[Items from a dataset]
• • • • •
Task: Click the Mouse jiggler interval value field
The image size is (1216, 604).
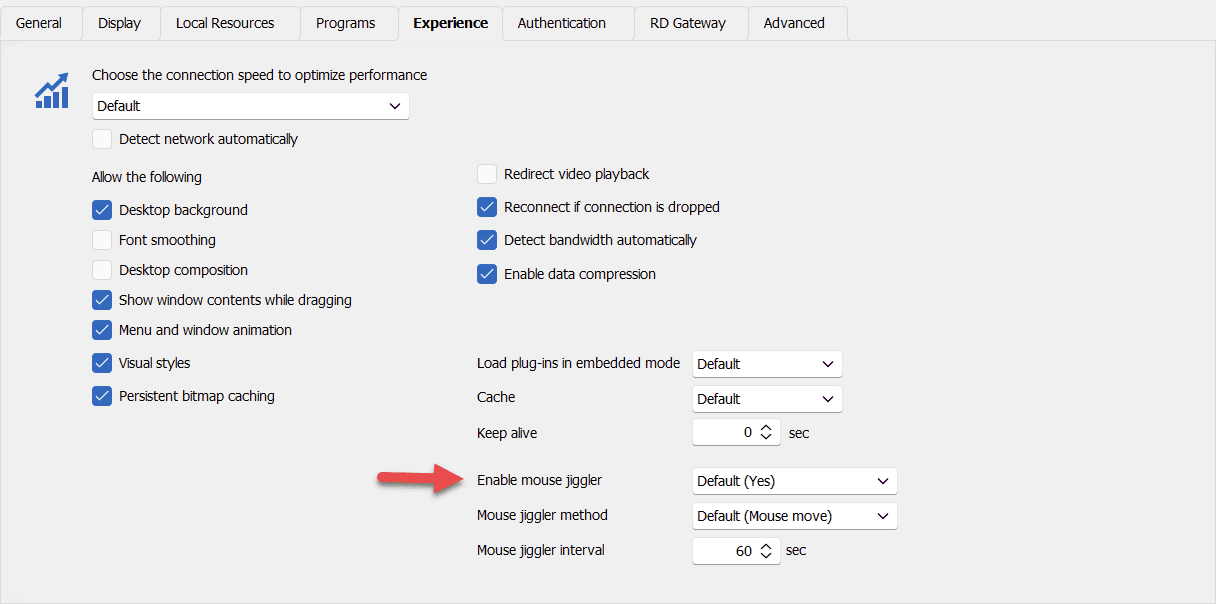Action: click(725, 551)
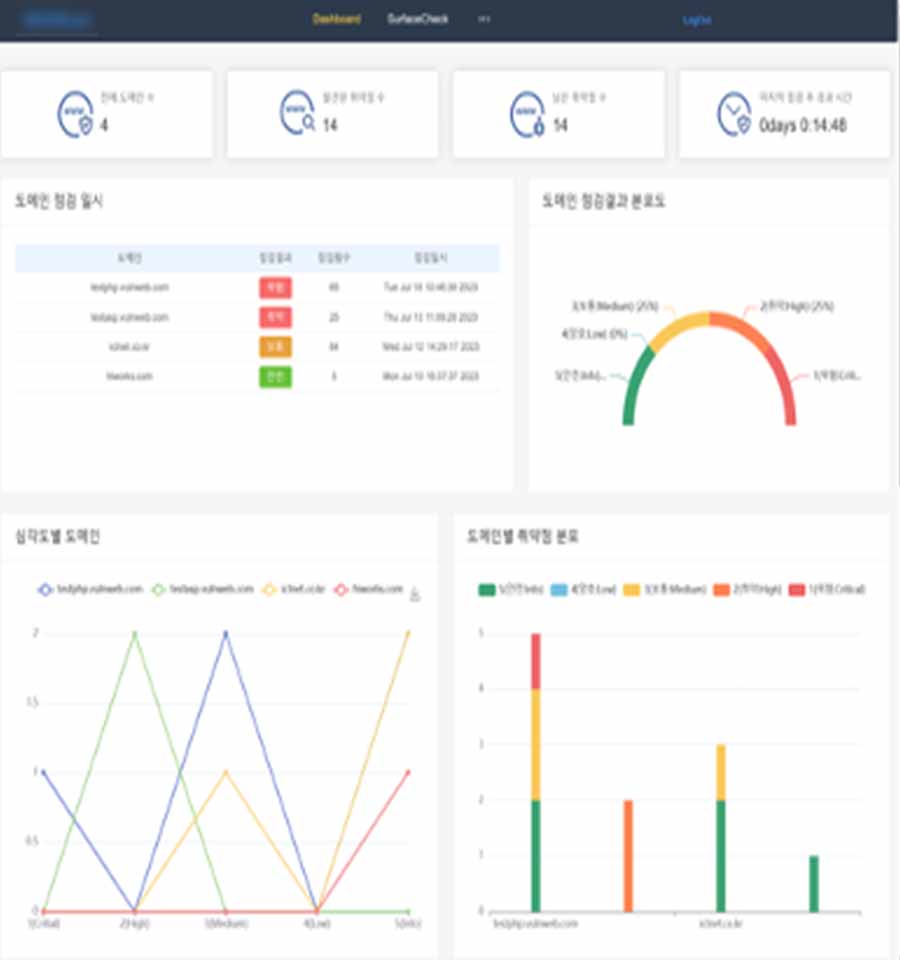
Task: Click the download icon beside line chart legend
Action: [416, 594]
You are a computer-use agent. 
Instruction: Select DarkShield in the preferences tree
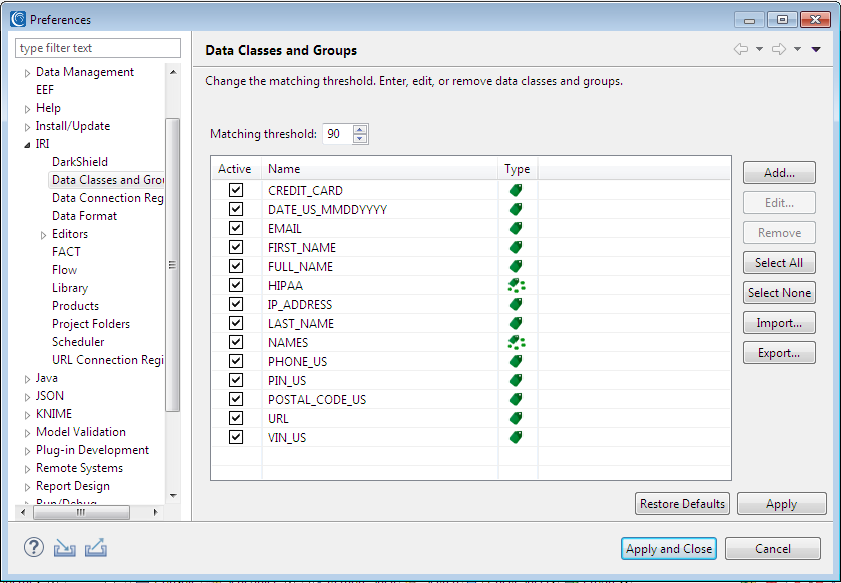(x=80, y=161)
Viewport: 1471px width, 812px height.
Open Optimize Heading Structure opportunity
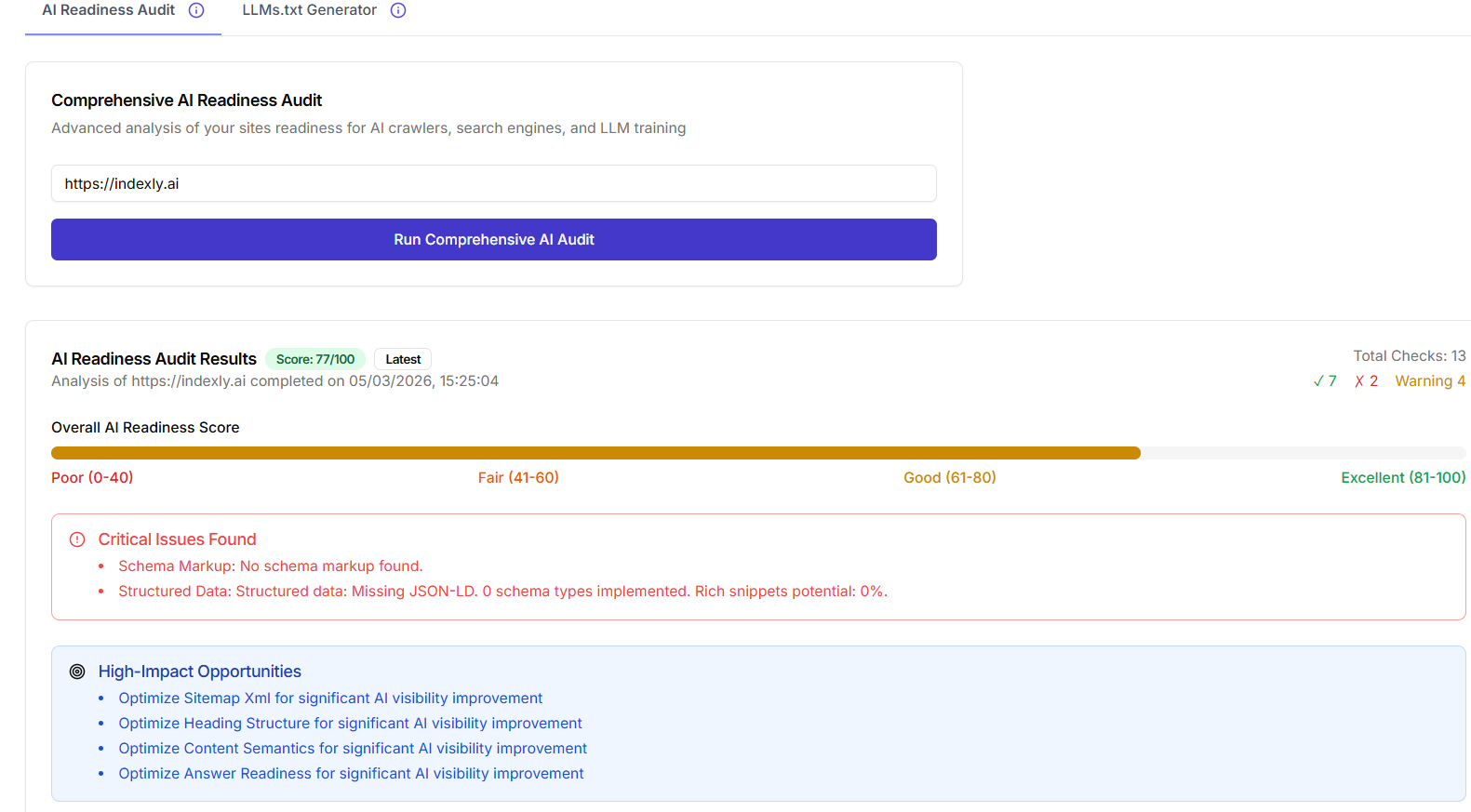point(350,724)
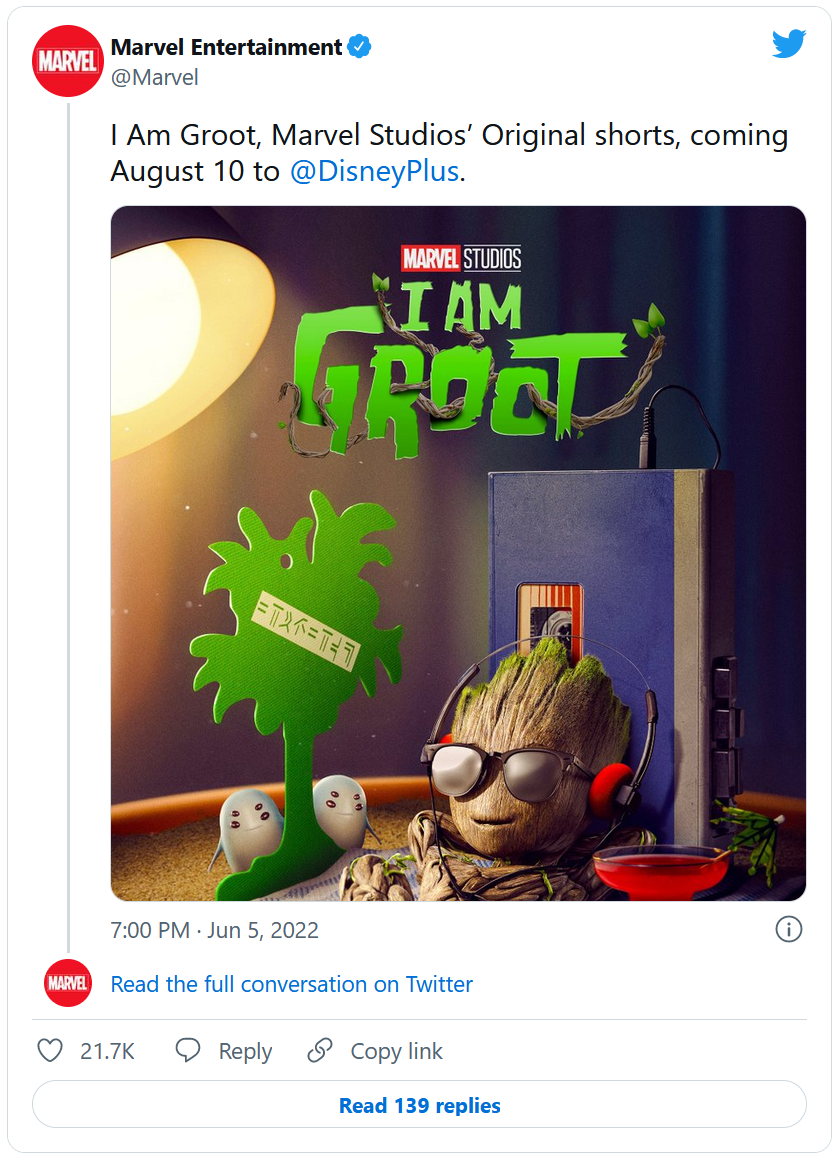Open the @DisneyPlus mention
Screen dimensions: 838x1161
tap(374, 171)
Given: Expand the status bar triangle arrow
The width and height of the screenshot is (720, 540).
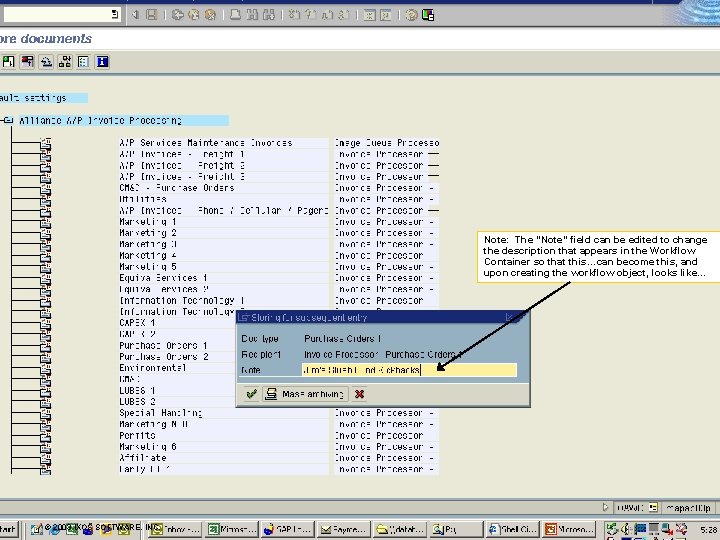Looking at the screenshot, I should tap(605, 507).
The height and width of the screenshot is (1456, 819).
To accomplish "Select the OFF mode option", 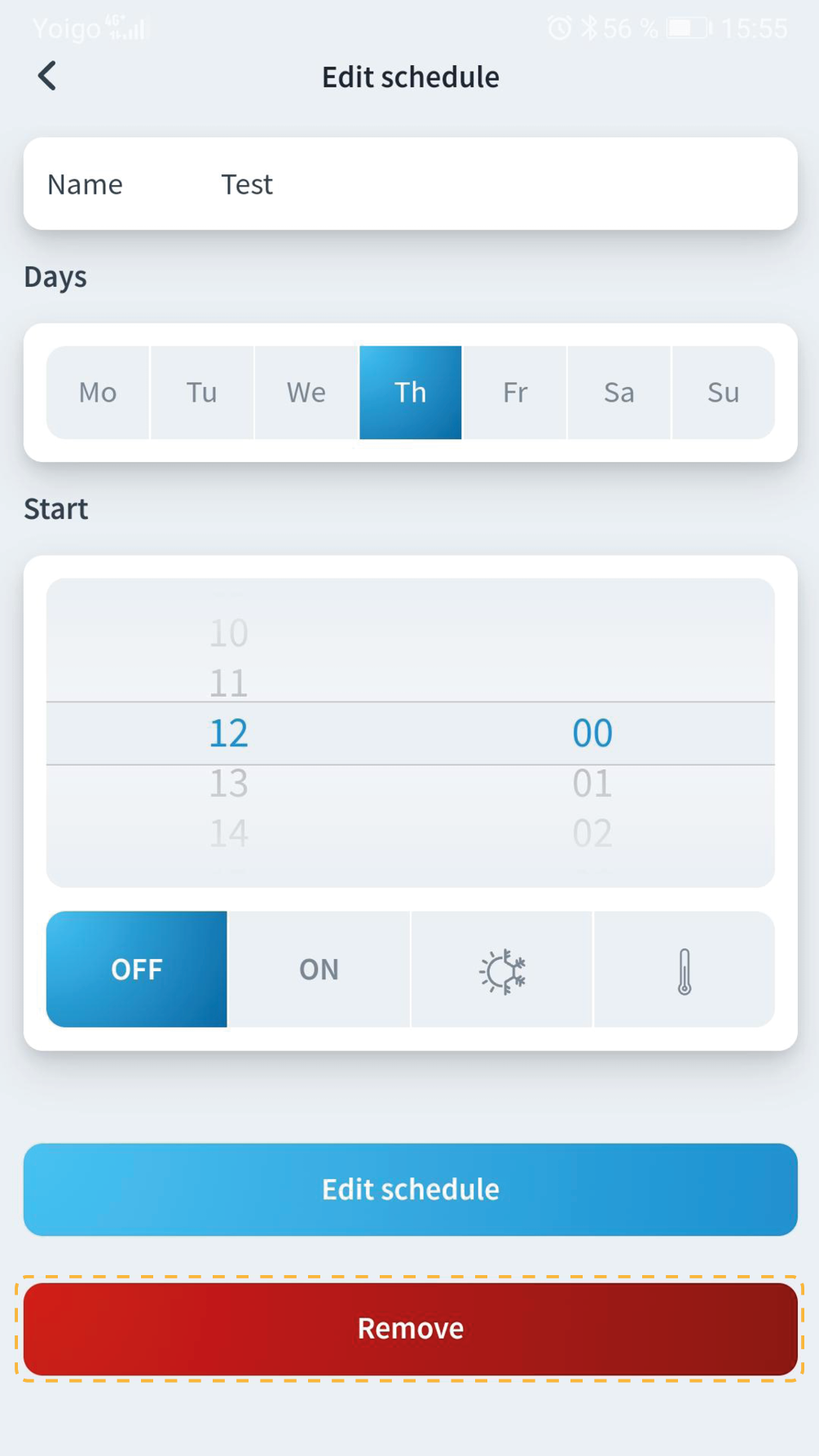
• • • • •
Copy the lines from the line that contains "You are a computer-use agent." through the end of the records, exactly and with nothing added; leave the pictures out.

You are a computer-use agent. 
Instruction: Select DarkShield in the preferences tree
(x=80, y=161)
Viewport: 1471px width, 812px height.
Open Optimize Heading Structure opportunity
point(350,724)
Open the @DisneyPlus mention
Screen dimensions: 838x1161
tap(374, 171)
Given: Expand the status bar triangle arrow
The width and height of the screenshot is (720, 540).
Looking at the screenshot, I should tap(605, 507).
The height and width of the screenshot is (1456, 819).
To accomplish "Select the OFF mode option", 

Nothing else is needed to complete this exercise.